### Data extract
* start *

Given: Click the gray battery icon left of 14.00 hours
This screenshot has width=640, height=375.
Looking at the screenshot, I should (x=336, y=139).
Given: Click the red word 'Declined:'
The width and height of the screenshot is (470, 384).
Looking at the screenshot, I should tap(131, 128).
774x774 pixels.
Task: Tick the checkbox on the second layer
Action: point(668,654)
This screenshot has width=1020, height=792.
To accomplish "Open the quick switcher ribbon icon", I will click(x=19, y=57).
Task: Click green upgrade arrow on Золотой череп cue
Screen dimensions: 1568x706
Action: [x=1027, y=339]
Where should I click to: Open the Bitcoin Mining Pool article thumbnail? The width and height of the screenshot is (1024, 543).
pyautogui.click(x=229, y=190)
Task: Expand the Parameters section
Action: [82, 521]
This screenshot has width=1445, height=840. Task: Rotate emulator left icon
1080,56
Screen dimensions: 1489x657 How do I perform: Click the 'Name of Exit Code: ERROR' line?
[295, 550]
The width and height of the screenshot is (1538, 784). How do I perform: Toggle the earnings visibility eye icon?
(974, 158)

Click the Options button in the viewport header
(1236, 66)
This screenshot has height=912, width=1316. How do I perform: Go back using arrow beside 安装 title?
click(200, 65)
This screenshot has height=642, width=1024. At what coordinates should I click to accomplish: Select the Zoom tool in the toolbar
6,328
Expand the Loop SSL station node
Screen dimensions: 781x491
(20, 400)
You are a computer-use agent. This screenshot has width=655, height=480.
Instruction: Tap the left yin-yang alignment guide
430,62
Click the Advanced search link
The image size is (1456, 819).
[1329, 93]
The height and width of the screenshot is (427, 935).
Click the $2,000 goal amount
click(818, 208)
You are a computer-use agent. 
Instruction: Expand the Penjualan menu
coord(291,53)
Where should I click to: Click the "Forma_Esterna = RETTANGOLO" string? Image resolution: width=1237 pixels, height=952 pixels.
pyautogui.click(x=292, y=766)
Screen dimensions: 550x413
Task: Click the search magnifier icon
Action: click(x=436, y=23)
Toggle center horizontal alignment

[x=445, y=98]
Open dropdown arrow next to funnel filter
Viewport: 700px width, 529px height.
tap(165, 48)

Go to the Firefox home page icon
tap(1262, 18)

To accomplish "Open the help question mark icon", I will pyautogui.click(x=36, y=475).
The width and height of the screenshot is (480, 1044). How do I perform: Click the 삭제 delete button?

* end *

### What needs to be done
Rewrite all of the rows above, changing each "Instruction" to "Command" and leaving every other character as it is.

### Completed exercise
Given: Click the gray battery icon left of 14.00 hours
This screenshot has width=640, height=375.
Looking at the screenshot, I should (x=336, y=139).
Given: Click the red word 'Declined:'
The width and height of the screenshot is (470, 384).
Looking at the screenshot, I should tap(131, 128).
774x774 pixels.
Task: Tick the checkbox on the second layer
Action: point(668,654)
This screenshot has width=1020, height=792.
To accomplish "Open the quick switcher ribbon icon", I will click(x=19, y=57).
Task: Click green upgrade arrow on Золотой череп cue
Screen dimensions: 1568x706
Action: [x=1027, y=339]
Where should I click to: Open the Bitcoin Mining Pool article thumbnail? The width and height of the screenshot is (1024, 543).
pyautogui.click(x=229, y=190)
Task: Expand the Parameters section
Action: [82, 521]
This screenshot has width=1445, height=840. Task: Rotate emulator left icon
1080,56
Screen dimensions: 1489x657 How do I perform: Click the 'Name of Exit Code: ERROR' line?
[295, 550]
The width and height of the screenshot is (1538, 784). How do I perform: Toggle the earnings visibility eye icon?
(974, 158)

Click the Options button in the viewport header
(1236, 66)
This screenshot has height=912, width=1316. How do I perform: Go back using arrow beside 安装 title?
click(200, 65)
This screenshot has height=642, width=1024. At what coordinates should I click to accomplish: Select the Zoom tool in the toolbar
6,328
Expand the Loop SSL station node
Screen dimensions: 781x491
(20, 400)
You are a computer-use agent. This screenshot has width=655, height=480.
Command: Tap the left yin-yang alignment guide
430,62
Click the Advanced search link
The image size is (1456, 819).
[1329, 93]
The height and width of the screenshot is (427, 935).
Click the $2,000 goal amount
click(818, 208)
You are a computer-use agent. 
Command: Expand the Penjualan menu
coord(291,53)
Where should I click to: Click the "Forma_Esterna = RETTANGOLO" string? Image resolution: width=1237 pixels, height=952 pixels.
pyautogui.click(x=292, y=766)
Screen dimensions: 550x413
Task: Click the search magnifier icon
Action: click(x=436, y=23)
Toggle center horizontal alignment

[x=445, y=98]
Open dropdown arrow next to funnel filter
Viewport: 700px width, 529px height.
tap(165, 48)

Go to the Firefox home page icon
tap(1262, 18)

To accomplish "Open the help question mark icon", I will pyautogui.click(x=36, y=475).
The width and height of the screenshot is (480, 1044). How do I perform: Click the 삭제 delete button?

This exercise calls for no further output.